Pada akhirnya, apa yang terjadi pada legenda Real Madrid terdahulu pula terjadi padanya. Ia meninggalkan Santiago Bernabeu dan memulai kehidupan lainnya bersama Schalke 04. Ia memtuskan untuk mencari kejayaan di tanah lain, yang mungkin jauh dari Madrid.
Bagi Real Madrid sendiri, tentu hal ini merupakan sebuah kehilangan besar. Klub sebesar Real Madrid tentu sadar bahwa usia Raul tentu tak muda lagi. Namun, perkara menggantikan seseorang yang telah memberikan 16 trofi dalam 16 musimnya bagi klub tentu tak mudah.
Namun, hal ini bukan berarti bahwa ia tak mampu digantikan. Pencarian kepada sosok pengganti Raul sebenarnya telah diantisipasi jauh-jauh hari sebelum pada akhirnya Raul memutuskan pindah dari Santiago Bernabeu.
Jika ada persona yang paling pantas, Florentino Perez merasa sosok tersebut adalah Cristiano Ronaldo. Pesepak bola yang dikenal memiliki kegigihan dan semangat serta pesona untuk menjadi seorang pemain terbaik yang pernah ada.
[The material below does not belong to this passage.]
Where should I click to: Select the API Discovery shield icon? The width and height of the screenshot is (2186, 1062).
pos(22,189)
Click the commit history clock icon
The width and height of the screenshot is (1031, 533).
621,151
Pesepak bola yang akan memberikan segalanya untuk menunjukkan bahwa gelontoran uang Madrid tak sia-sia.
Bertemu dengan Raul tentu merupakan berkah tersendiri baginya. Dari Raul, ia mampu belajar bagaimana arti Hala Madrid bagi dirinya dan bagi para madridistas di seluruh dunia.
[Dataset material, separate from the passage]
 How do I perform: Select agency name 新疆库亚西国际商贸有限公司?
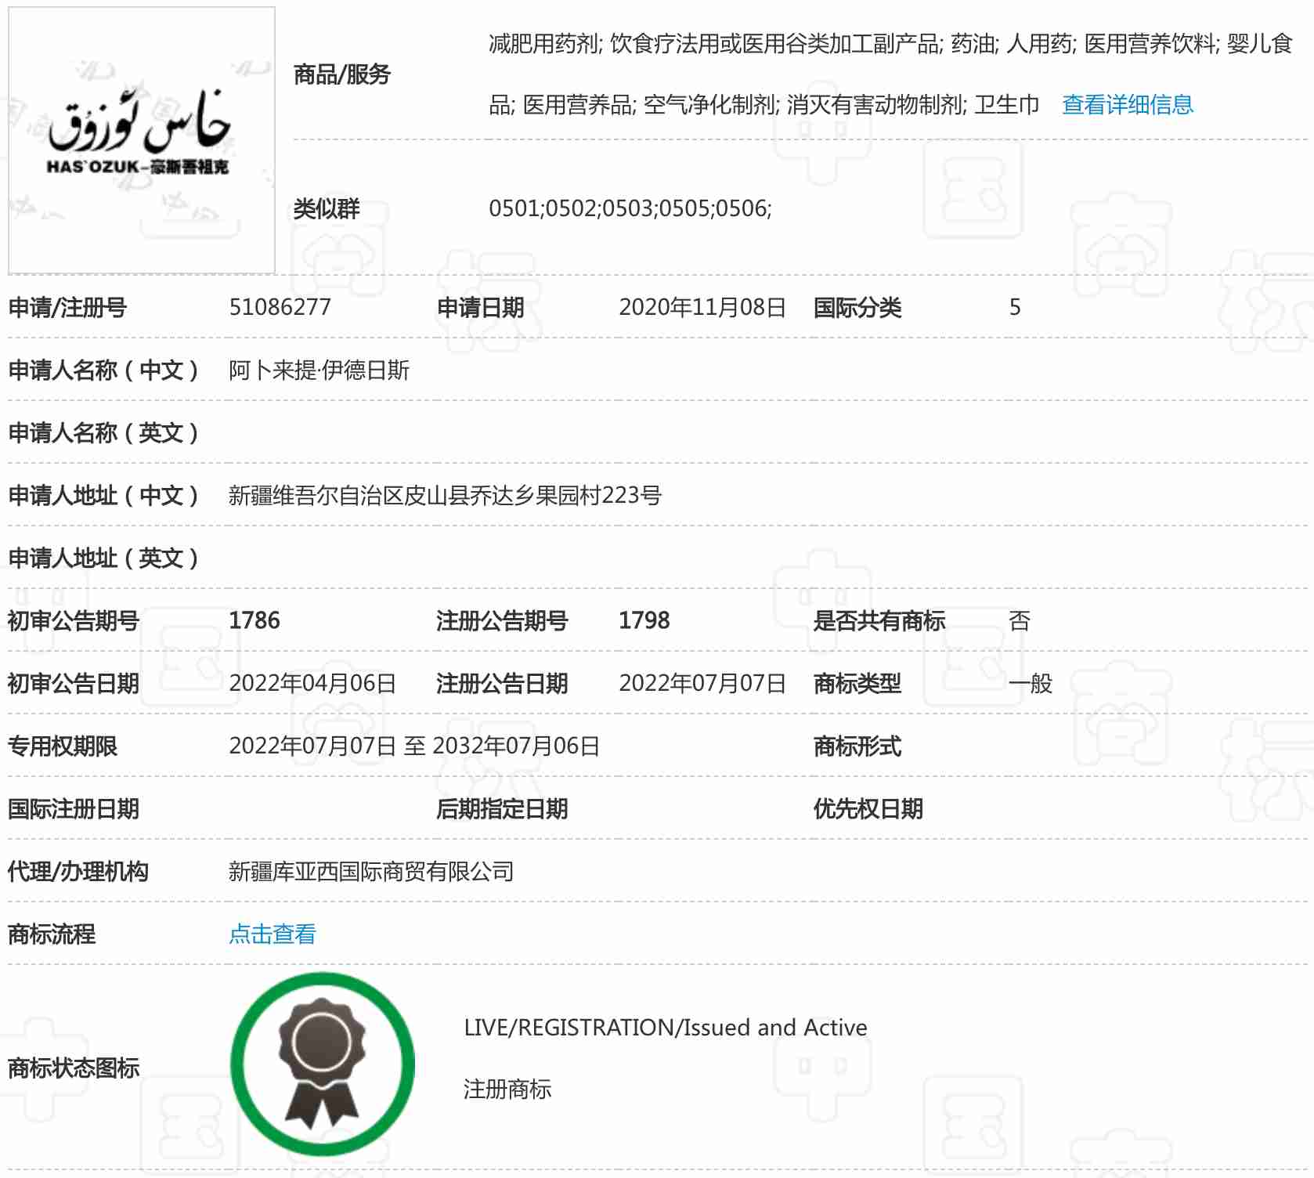370,871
Ronaldo tentu secara tak langsung pula mempelajari kemampuan Raul yang sedikit banyak membantunya menjadi penyerang tajam yang berhasil mencetak 323 gol sepanjang kariernya di Real Madrid. Mempelajari kegigihan seorang legenda yang mampu meraih enam trofi La Liga dan tiga trofi Liga Chamipons.
Tentu keduanya memiliki perbedaan yang sangat mencolok. Ronaldo dicitrakan sebagai sosok yang arogan, sementara Raul dikenal sebagai sosok pria kalem. Namun nyatanya hal tersebut bukanlah masalah, karena Ronaldo sendiri sudah disambut bak pahlawan sejak kedatangannya ke Santiago Bernabeu.
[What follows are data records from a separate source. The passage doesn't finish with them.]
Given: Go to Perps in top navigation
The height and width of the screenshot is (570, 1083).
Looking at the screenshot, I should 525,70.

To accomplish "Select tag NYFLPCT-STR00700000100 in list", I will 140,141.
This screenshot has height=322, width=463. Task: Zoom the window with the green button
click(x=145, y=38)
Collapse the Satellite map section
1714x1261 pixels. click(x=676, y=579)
Pelan-pelan, Ronaldo kemudian berhasil mendapatkan hati madridistas dengan performa dan pesonanya sebagai seorang pemain terbaik bersama dengan Lionel Messi.
Hal ini pada akhirnya berdampak pada kepercayaan dirinya. Ia dengan percaya diri menukar no. 9 menjadi no. 7 setelah Raul pergi. Ia kemudian menunjukkan betapa mampunya ia menjadi seorang figur yang tak tergantikan.
Kerinduan publik Bernabeu kepada sosok penyerang mematikan mampu terobati dengan Ronaldo yang mampu tampil subur, bahkan mampu melewati segala pencapaian Raul dan menjadi andalan bagi Real Madrid. Singkat kata, Real Madrid kemudian berhasil menggantikan sosok Raul yang tak tergantikan dalam diri Cristiano Ronaldo.
Sementara bagi Raul, kepindahan ini nyatanya mampu membuat ia dikenang sebagai seorang pahlawan. Tiap klub yang ia singgahi, mulai dari Shalke 04, All Sadd, maupun New York Cosmos selalu berhasil mendapatkan trofi.
Sebagai penutup, New York Cosmos yang menjadi akhir perjalanan kariernya berhasil memenangkan trofi North American Soccer League (NASL) sebagai penggenap 22 trofi yang ia raih sepanjang kariernya.
Andaikata ia memilih bertahan, hal-hal manis seperti ini tentu tak mampu ia rasakan. Ia mungkin hanya mampu menjadi pesakitan di bangku cadangan seraya menunggu kapan ia akan diturunkan oleh manajer. Ia mungkin takkan disambut layaknya seorang pemenang, dan akan dikenang sebagai sebuah kisah ironi dari seorang legenda.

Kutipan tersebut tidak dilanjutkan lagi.